Setting up automatic syncing of user profiles from Azure AD
This article describes how to setup and configure user profile syncing from Azure AD to Cognise. Once configured this allows organisations to automatically sync profile data and keep a person's data up to date in Cognise. AD Sync in Cognise can also be used to automatically set up entire companies with hundreds, or thousands of profiles in minutes.
Note: To go through Azure AD Sync setup you first need to have Connection Settings configured. Refer to Configuring Microsoft Azure AD.
Setting up Azure AD Sync is simple, to get started follow the steps below.
Check Access
You will need to be a sys. admin user in Cognise and your company will need the Microsoft Azure AD add-on enabled by Cognise Support.
To check this:
Navigate to Config in Cognise.
Click the Microsoft Azure AD option at the bottom of the menu.\
App Permissions
Next, we need to give your new app the permissions Cognise requires to sync data.
In the Azure portal navigate to the app you will use to do the syncing.
Click API permissions and then the Add a permission button.
Select the Microsoft Graph option.
Select Application Permissions.
Select:
Directory.Read.All from the Directory option
Select Group.Read.All from the Group option
Select User.Read.All from the User option.
Click Add permissions (the three new permissions should be visible in the list).
Select the three permissions from the list and click Grant admin consent (if you don’t have access to do this ask your IT department to do it for you)
Group Setup
Active Directory often has a lot more data than staff information, so scoping the sync to just one group is usually a good idea.
Navigate to All Services on the left-hand menu in your Azure Portal, then select Azure Active Directory from the options, and click on Groups.
Find and select the group you want Cognise to sync from.
Copy the Object ID from that group into the Sync Group ID field under the Microsoft Azure AD Sync sub-tab in Microsoft Azure AD page in Cognise
Error Reporting
The final step is to add one, or more email addresses to the "Send Error Reports To" field.
These email addresses will be sent a notification when the automated sync encounters problems it cannot resolve itself. For example, a user is found with an invalid email address and cannot be created in Cognise.
Validate Connection Settings
Navigate to Config and then Microsoft Azure AD.
Click the second sub-tab Microsoft Azure AD Sync.
Click the three dots showing on the right-hand side of the Edit Azure AD Sync section.
Select Download Data (an alert will display telling you the download is being prepared).
A few seconds later your sync data will be downloaded in CSV format.
Verify that all the users from your AD group are listed in the export and also have the correct details.
If you added your email to 'Send Error Reports To' and you received an error message check the settings are correct and try again.
What's Next?
If no errors have occurred, then thumbs up - Nice work, Microsoft Azure AD Sync is now setup!
Other Notes
For new users added to Azure AD on a sync performed in Cognise (manual or automated), the createdDateTime field from the user profile in AD will be automatically inserted into the Start Date field of the new user profile in Cognise.

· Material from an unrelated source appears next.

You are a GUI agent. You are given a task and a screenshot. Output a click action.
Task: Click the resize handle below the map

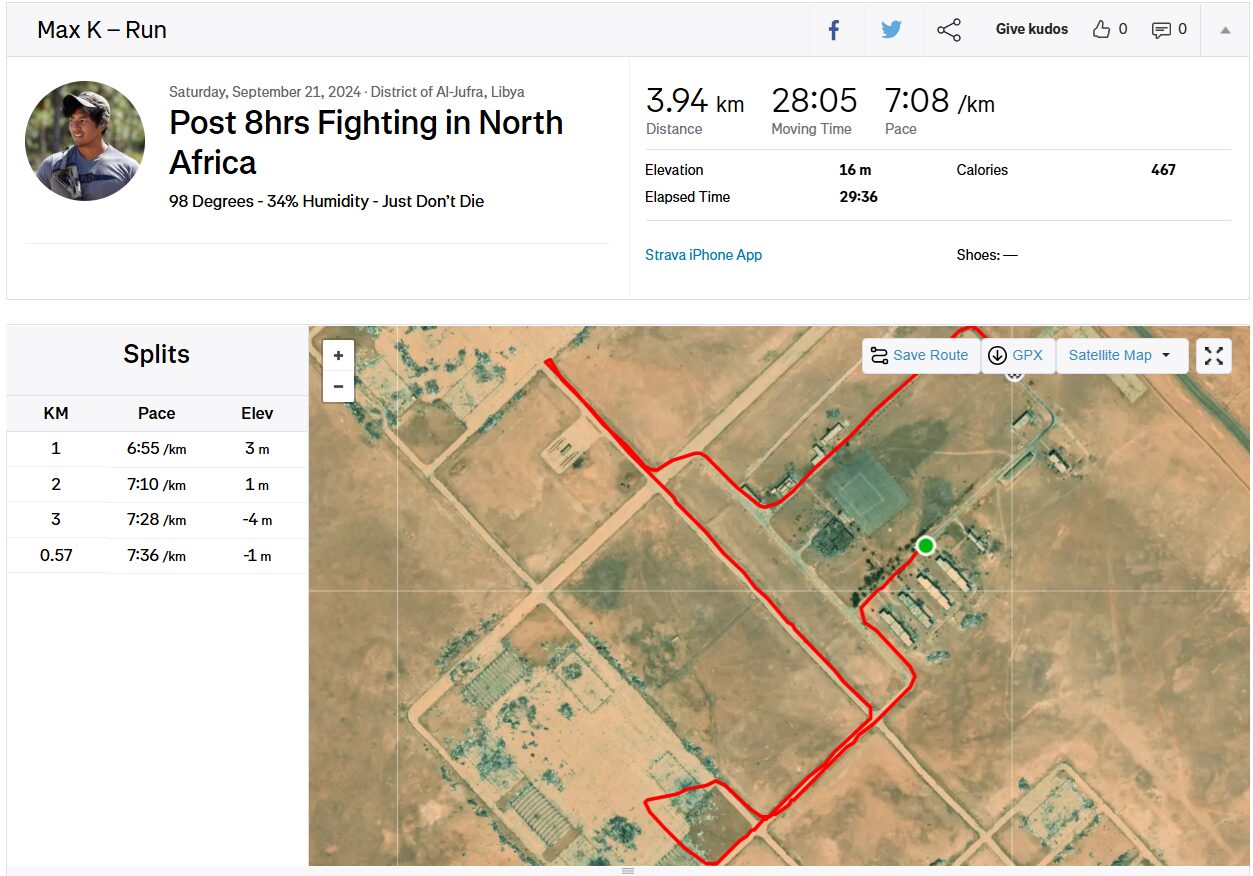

The start date field in Cognise is used as a trigger for any 'new staff assigned learning' that has been setup. If the Start Date profile field is empty no new staff assigned learning will be triggered whether as part of a sync or not. A start date field populated with a date after that set for new staff will trigger an email and assign the learning.
When a new user is added to the Azure AD application, and a Sync is made in Cognise, all existing assigned learning will be automatically associated to each new user created from the sync.
The Start Date field in Cognise can also be manually updated by Admins in Cognise if needed and will not be overwritten after running another Sync. Additionally, if an existing profile in Azure AD has an empty createdDateTime the start date in the user profile in Cognise will remain empty until manually updated by Admin in Cognise.